Кенелм.»
«От Сэра Питера Чиллингли к Кенелму Чиллингли
Мой милый мальчик, ты недостоин быть Чиллингли, в тебе течет слишком теплая кровь. Никогда тяжесть не была снята с души человека более нежной рукой. Да, я хотел уничтожить майорат, но так как это было выгодно для меня, я не хотел ходатайствовать о таком преобразовании, хотя со временем оно должно стать выгодным и для тебя. Купив земли Фэйрклю – что я мог сделать, только заняв деньги под большие проценты и потом выплачивая их ежегодно с ущербом для себя, да еще при наличии старых закладных, – признаюсь, я в последние годы был стеснен. Но более всего радует меня возможность построить для наших честных работников дома, гораздо более удобные и ближе расположенные к месту их работы, Приходится только сожалеть о том, что стоит выстроить лишнюю комнату для детей, как эти глупые люди сдают ее жильцу.

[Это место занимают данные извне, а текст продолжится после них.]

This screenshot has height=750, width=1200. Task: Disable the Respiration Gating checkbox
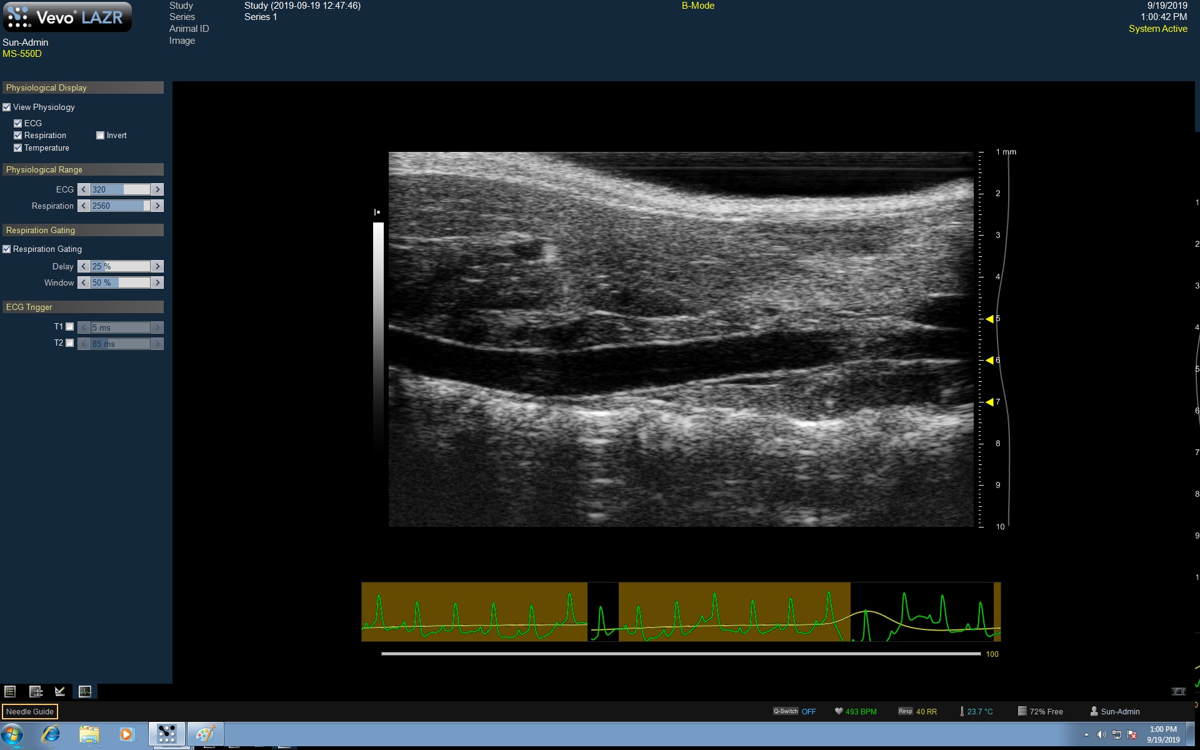click(7, 249)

Мой милый мальчик, я очень тронут твоим желанием увеличить вдовье содержание матери – желанием справедливым, помимо сыновнего чувства, потому что она принесла в качестве приданого порядочное состояние, которое душеприказчики разрешили мне употребить на покупку земли. Однако эта земля хотя и округлила наше поместье, не приносит более двух процентов дохода, а условия майората ограничивали вдовье наследство такой суммой, которая гораздо ниже содержания, на которое имеет полное право вдовствующая леди Чиллингли.
Я гораздо более забочусь об этом, чем об интересах сына старого Гордона Чиллингли. У меня было намерение по-честному поступить с отцом, но когда за честность платят обращением в суд, всякий будет задет за живое. Однако я согласен с тобой, что сына не следует наказывать за проступки отца, и если пожертвование в двадцать тысяч фунтов стерлингов позволит тебе и мне почувствовать себя лучшими христианами и истыми джентльменами, мы очень дешево купим это чувство».

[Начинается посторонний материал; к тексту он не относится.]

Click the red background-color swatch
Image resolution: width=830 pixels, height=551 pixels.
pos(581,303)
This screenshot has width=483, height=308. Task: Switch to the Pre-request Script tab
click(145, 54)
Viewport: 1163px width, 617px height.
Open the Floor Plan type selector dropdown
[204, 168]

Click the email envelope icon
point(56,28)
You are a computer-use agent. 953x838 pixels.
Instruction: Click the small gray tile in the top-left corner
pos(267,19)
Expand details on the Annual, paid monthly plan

Далее сэр Питер полушутливо-полусерьезно оспаривал уверения, Кенелма о его холодности к Сесилии Трэверс, и, доказывая преимущества брака с девушкой, которая, по словам самого Кенелма, может стать превосходной женой, лукаво заметил, что если у Кенелма не родится свой сын, едва ли будет справедливо лишать наследства ближайшего родственника только оттого, что у того нет любви к родной земле. «Он очень скоро полюбит родину, если у него будет своих десять тысяч акров».
Дойдя до этой фразы, Кенелм покачал головой.
– Неужели любовь к родине основана на корысти? – заметил он и отложил дальнейшее чтение отцовского письма.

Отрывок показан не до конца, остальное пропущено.